There is some controversy amongst scientists at how much coenzyme-Q10 gets to the brain when it’s taken in pill form. The brain is protected by a water-tight layer called the ‘blood-brain-barrier’, which blocks many drugs from entering the brain, potentially including coenzyme-Q10. Taking higher doses is one option, but that can cause increase the risk of unwanted side-effects.
Because coenzyme-Q10, and other drugs like it, have a hard time getting where they’re needed, scientists have been working on developing new and improved versions of them. In 2005, the group of Valerian Kagan at the University of Pittsburgh described new and improved anti-oxidant molecules. The special feature of these drugs is that they included a chemical signal that tells the cell: “Take me to the mitochondria!”.
When these drugs get into cells they are rushed directly to the mitochondria, thanks to this tag. Having the drug there is beneficial because mitochondria generate most of the reactive oxygen species in a cell - it’s like building a fire station next to the fireworks factory!
The research group of Cynthia McMurray, at the Lawrence Berkeley National Laboratory, decided to test one of these new anti-oxidants - called XJB-5-131 - in a mouse model of Huntington’s Disease. They reasoned that this drug might help cells cope with the increased oxidative damage found in HD.
After first testing the drug in isolated brain cells, mice were injected with XJB-5-131 three times a week for over a year, to study the effect the drug had on symptoms that resemble human HD.
Like human Huntington’s disease patients, the mice used in this study lose weight and have problems with coordination. Both of these symptoms were strikingly improved in mice being injected with XJB-5-131. HD mice and humans also accumulate damage to their DNA, thanks in part to oxidative stress. Giving mice XJB-5-131 reduced this DNA damage.

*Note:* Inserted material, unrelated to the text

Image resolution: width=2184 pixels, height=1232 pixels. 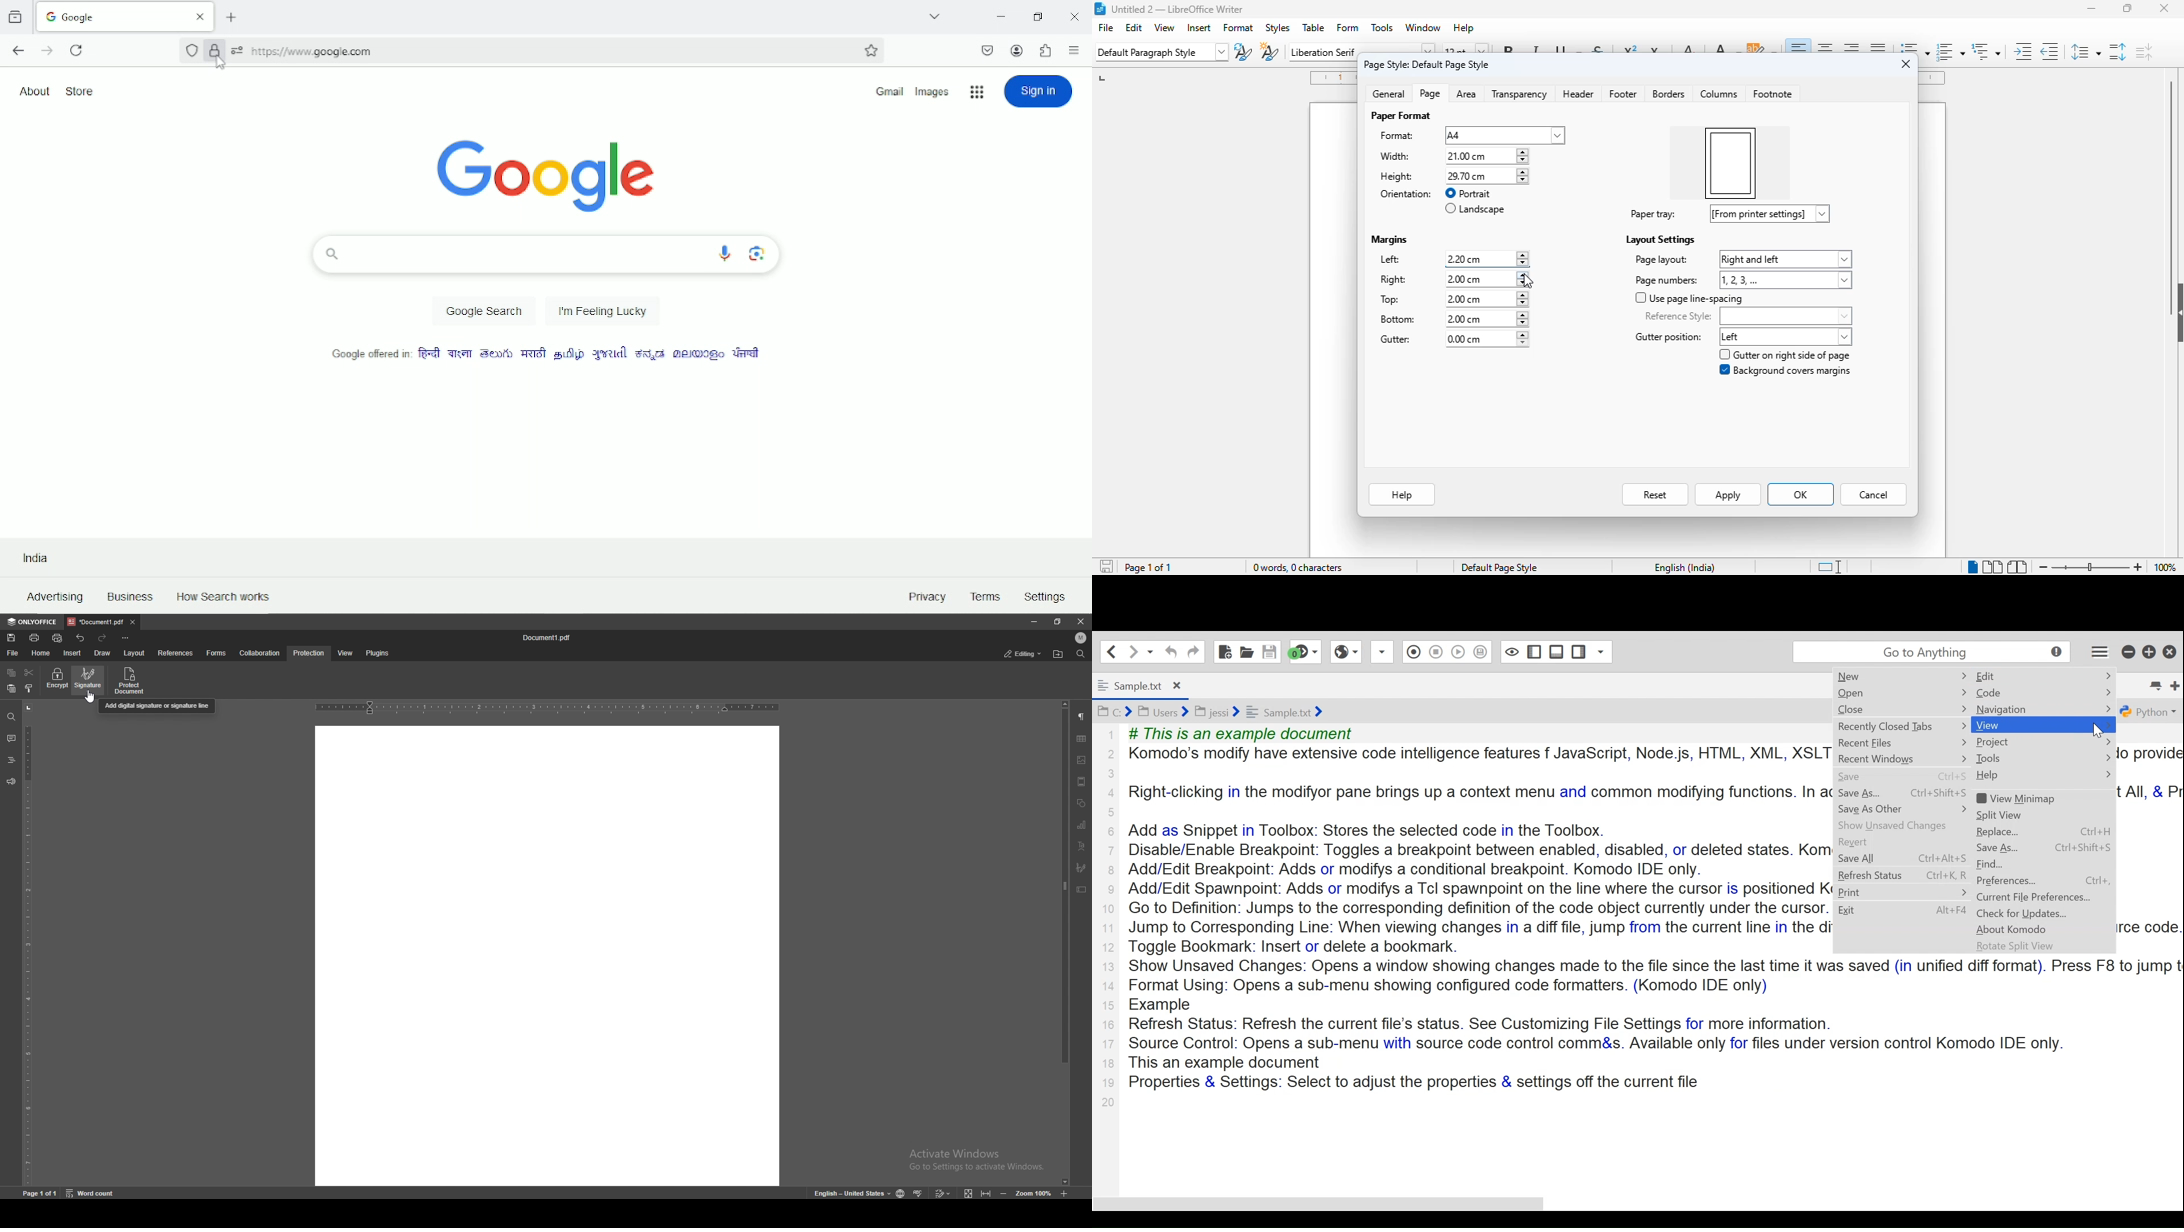 I want to click on margins, so click(x=1389, y=240).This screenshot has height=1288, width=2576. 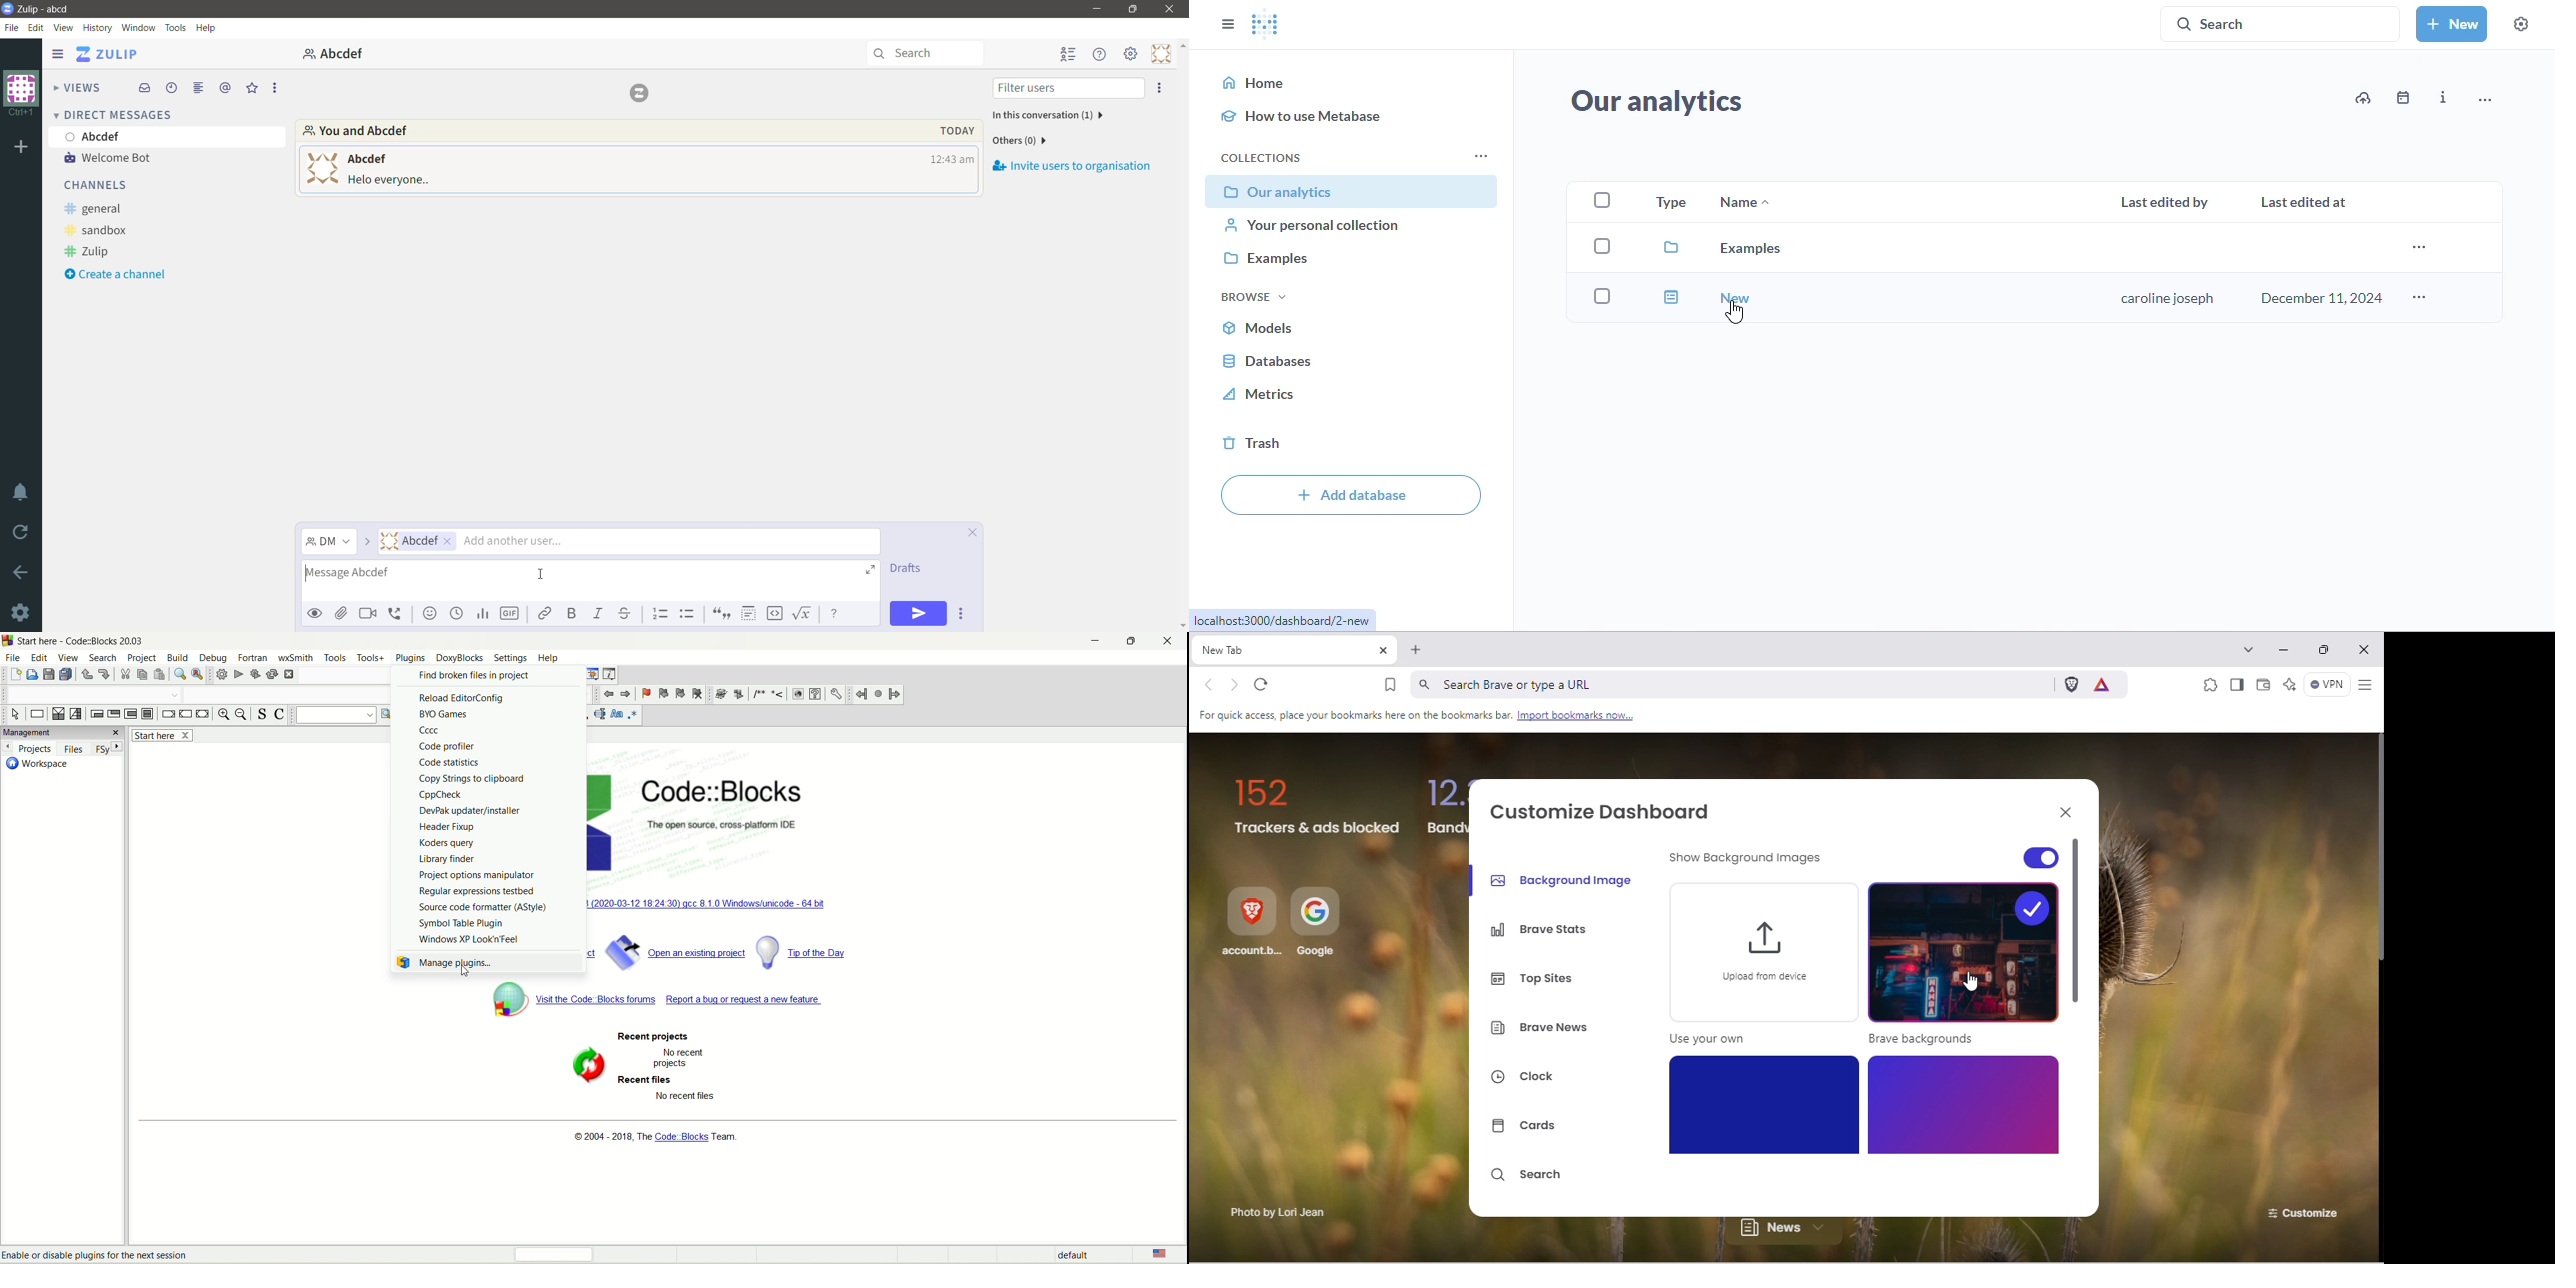 I want to click on jump forward, so click(x=897, y=694).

Given these beneficial results, the team turned to studying directly the effects of XJB-5-131 on mitochondria they had isolated from brains of mice. They found that XJB-5-131 had a number of beneficial effects on these little powerhouses, and proposed that this is why the drug seemed so beneficial when given to HD mice.
These positive findings in mice provide early evidence that XJB-5-131 might be worth looking at in people with HD. But, as always, there are some hurdles and reservations that are worth understanding.
In this trial, XJB-5-131 was injected into the mice, rather than being taken in the food or water. Given that this drug needs to be used for many years, taking regular injections is probably not feasible. Would a pill would be a suitable way of getting this particular drug into the bloodstream?
As we said, one of the problems with anti-oxidant drugs is that it’s not clear how much of them crosses from the bloodstream into the brain. It’s certainly not clear how much XJB-5-131 reaches the brain. This will be an important thing to work out using mice before we think about using this drug, or related ones, in people.
Finally, scientists are taught always to question their assumptions. It’s easy to think of oxidative stress as bad, which makes anti-oxidants good. But we’ve learned important things about oxidative stress, including the idea that it can sometimes be a good thing.
As an example, researchers have recently discovered that oxidative stress in muscle cells may actually help turn on many positive changes that occur after exercise. In fact, taking anti-oxidant vitamins blocked the beneficial effects of exercise in muscle tissue of human volunteers! As ever, biology has ways of surprising us with its complexity.
So, while this study of XJB-5-131 shows very compelling benefits to HD mice, mice aren’t patients, and a lot of work remains before we can know for sure how the drug was beneficial, and translate these findings into people.